Probing the Dynamical Behaviour of Surface Dipoles Through Energy Absorption Interferometry

TL;DR

This paper introduces a method using energy absorption interferometry and simulations with the Discrete Dipole Approximation to analyze the dynamical modes and collective excitations of surface dipoles, revealing long-range coherence effects.

Contribution

The paper demonstrates how to recover dynamical modes of surface dipoles considering interactions using DDA-based simulations and interferometry.

Findings

Revealed long-range coherent phenomena in surface dipoles.

Enabled modeling of diverse objects from photonic films to biomolecules.

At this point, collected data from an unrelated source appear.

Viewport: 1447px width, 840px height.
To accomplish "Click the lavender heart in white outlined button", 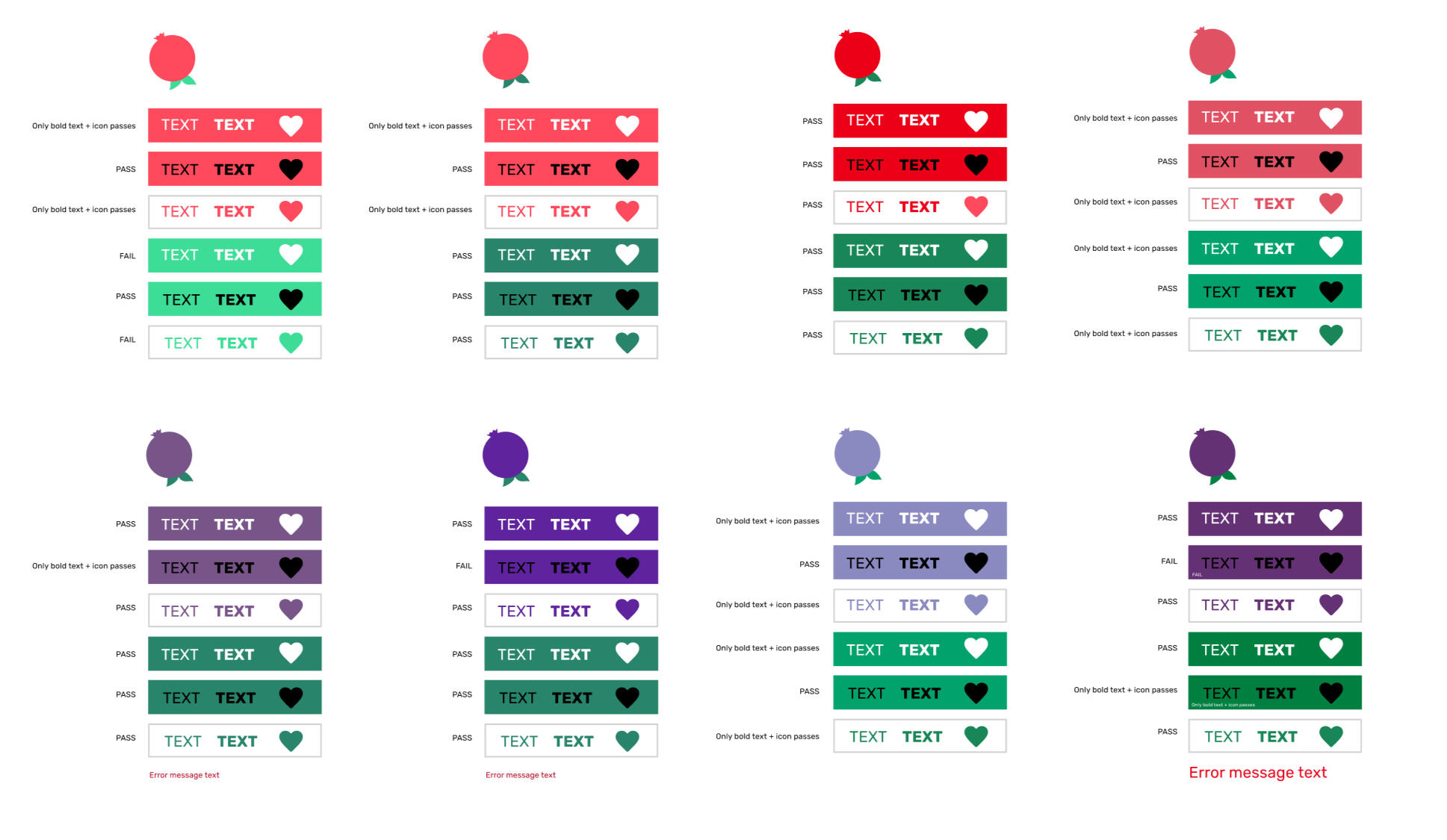I will 976,605.
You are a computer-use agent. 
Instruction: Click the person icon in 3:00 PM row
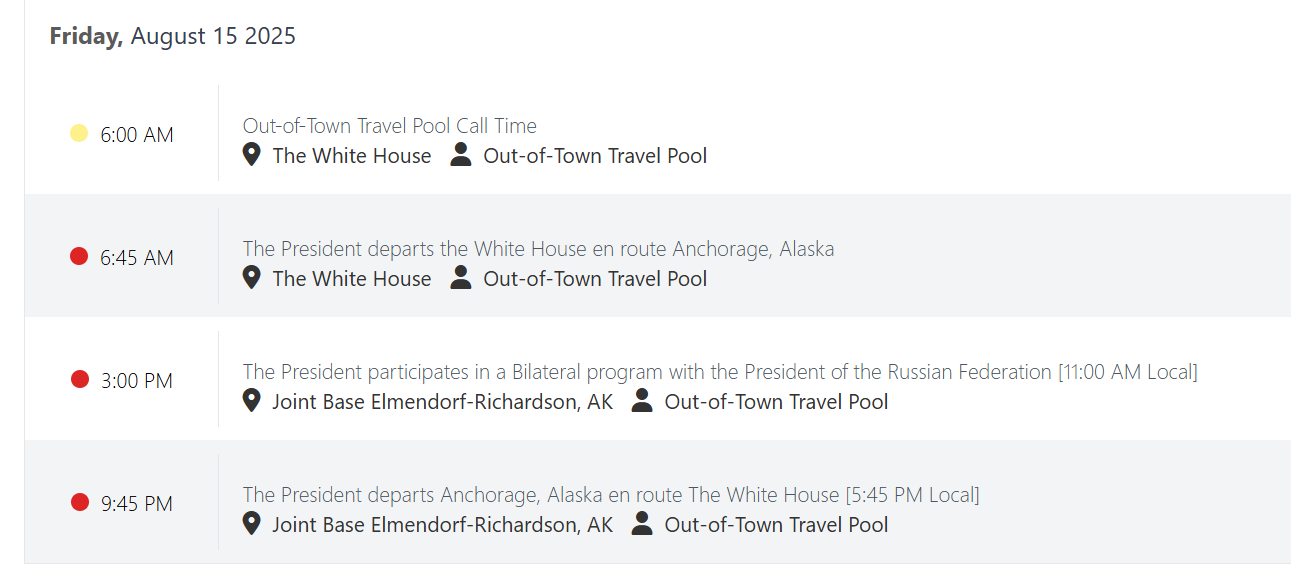(x=642, y=401)
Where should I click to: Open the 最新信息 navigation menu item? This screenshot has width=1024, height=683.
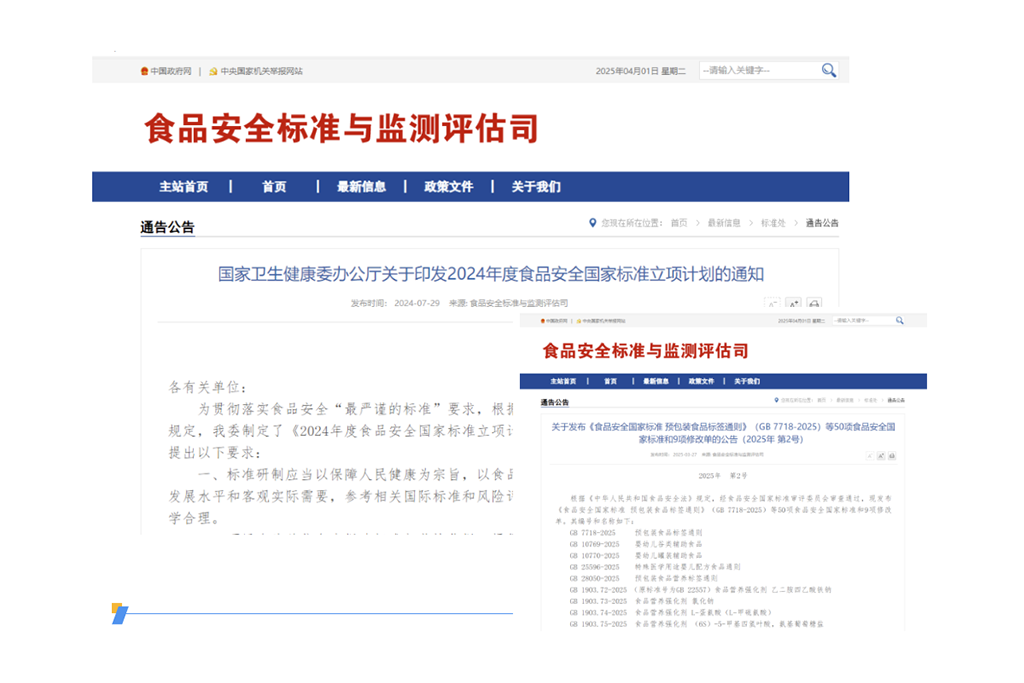click(x=362, y=186)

Provided a way to analyze collective excitations through energy absorption measurements.

Abstract

Spatial interferometry, based on the measurement of total absorbed power, can be used to determine the state of coherence of the electromagnetic field to which any energy-absorbing structure is sensitive. The measured coherence tensor can be diagonalized to give the amplitude, phase, polarization patterns, and responsivities of the individual electromagnetic modes through which the structure can absorb energy. Because the electromagnetic modes are intimately related to dynamical modes of the system, information about collective excitations can be found. We present simulations, based on the Discrete Dipole Approximation (DDA), showing how the dynamical modes of systems of surface dipoles can be recovered. Interactions are taken into consideration, leading to long-range coherent phenomena, which are revealed by the method. The use of DDA enables the interferometric response of a wide variety of objects to be modeled, from patterned photonic films to biological macromolecules.